• **To do**
From the data below, set down exactly the lines between the one holding "Image resolution: width=250, height=2576." and the one holding "Rajasthan News (52, 67)", inclusive, and no others.
### Material for this exercise ###
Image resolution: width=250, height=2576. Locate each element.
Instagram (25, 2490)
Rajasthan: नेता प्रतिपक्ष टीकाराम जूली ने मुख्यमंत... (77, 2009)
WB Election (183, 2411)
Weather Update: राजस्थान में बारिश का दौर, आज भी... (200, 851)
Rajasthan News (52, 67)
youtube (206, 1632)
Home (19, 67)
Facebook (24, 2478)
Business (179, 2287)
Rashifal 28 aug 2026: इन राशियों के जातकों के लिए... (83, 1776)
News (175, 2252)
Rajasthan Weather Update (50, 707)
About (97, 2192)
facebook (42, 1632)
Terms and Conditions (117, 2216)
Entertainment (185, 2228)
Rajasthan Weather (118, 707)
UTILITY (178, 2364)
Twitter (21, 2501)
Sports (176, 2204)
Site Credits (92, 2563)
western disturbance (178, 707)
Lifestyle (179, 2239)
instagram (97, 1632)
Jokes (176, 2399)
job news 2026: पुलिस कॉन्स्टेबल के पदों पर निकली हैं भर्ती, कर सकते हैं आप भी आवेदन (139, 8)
###
### Material for this exercise ###
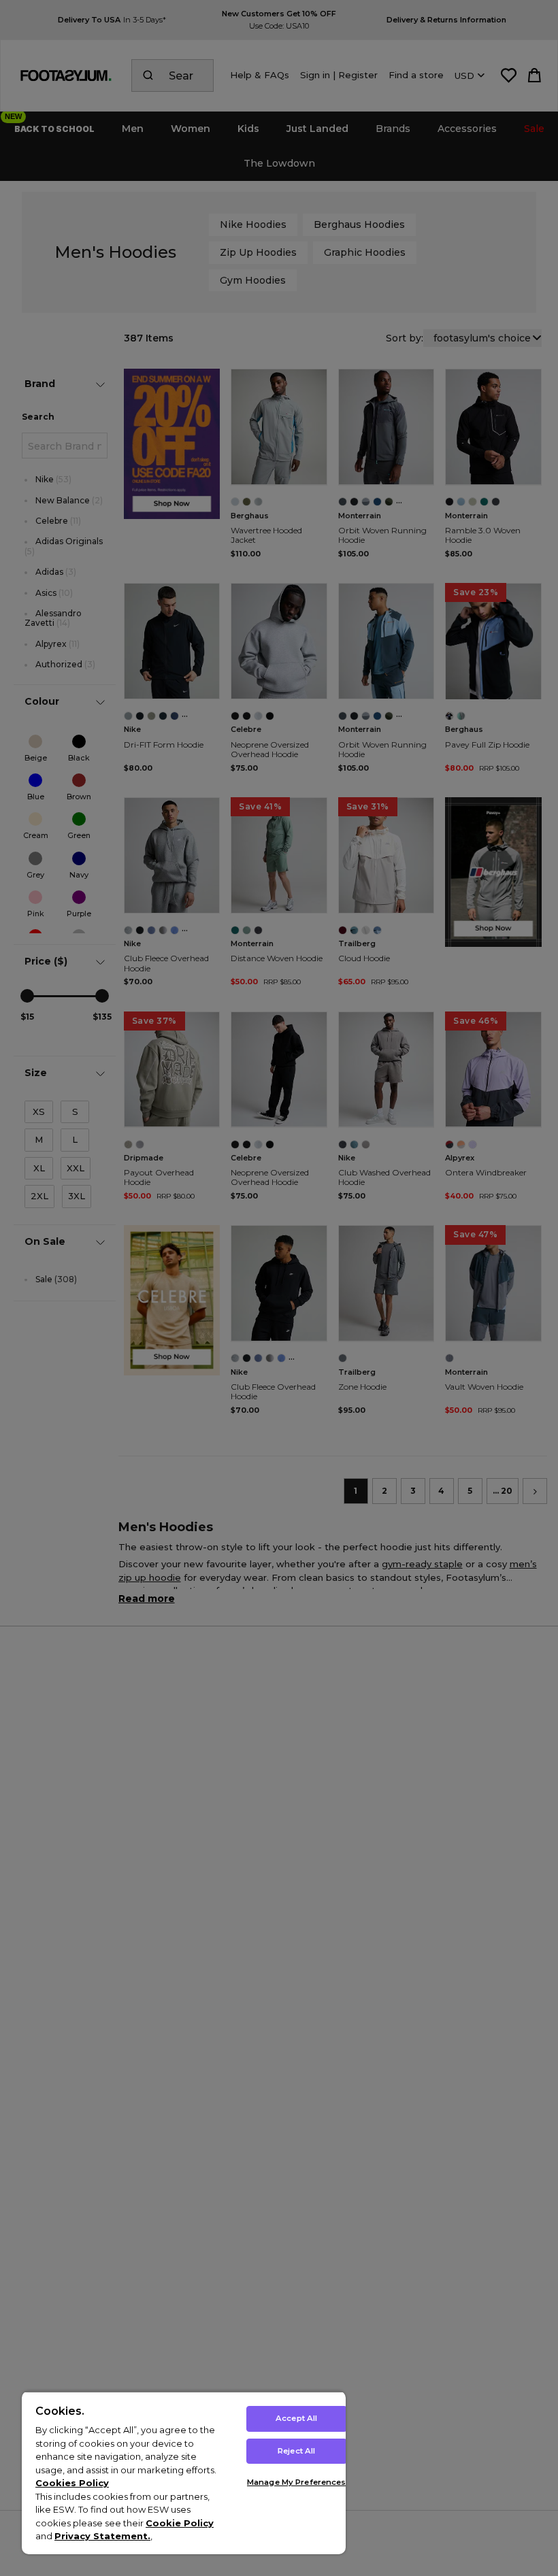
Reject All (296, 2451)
###
• **Solved problem**
Image resolution: width=250, height=2576. Locate each element.
Instagram (25, 2490)
Rajasthan: नेता प्रतिपक्ष टीकाराम जूली ने मुख्यमंत... (77, 2009)
WB Election (183, 2411)
Weather Update: राजस्थान में बारिश का दौर, आज भी... (200, 851)
Rajasthan News (52, 67)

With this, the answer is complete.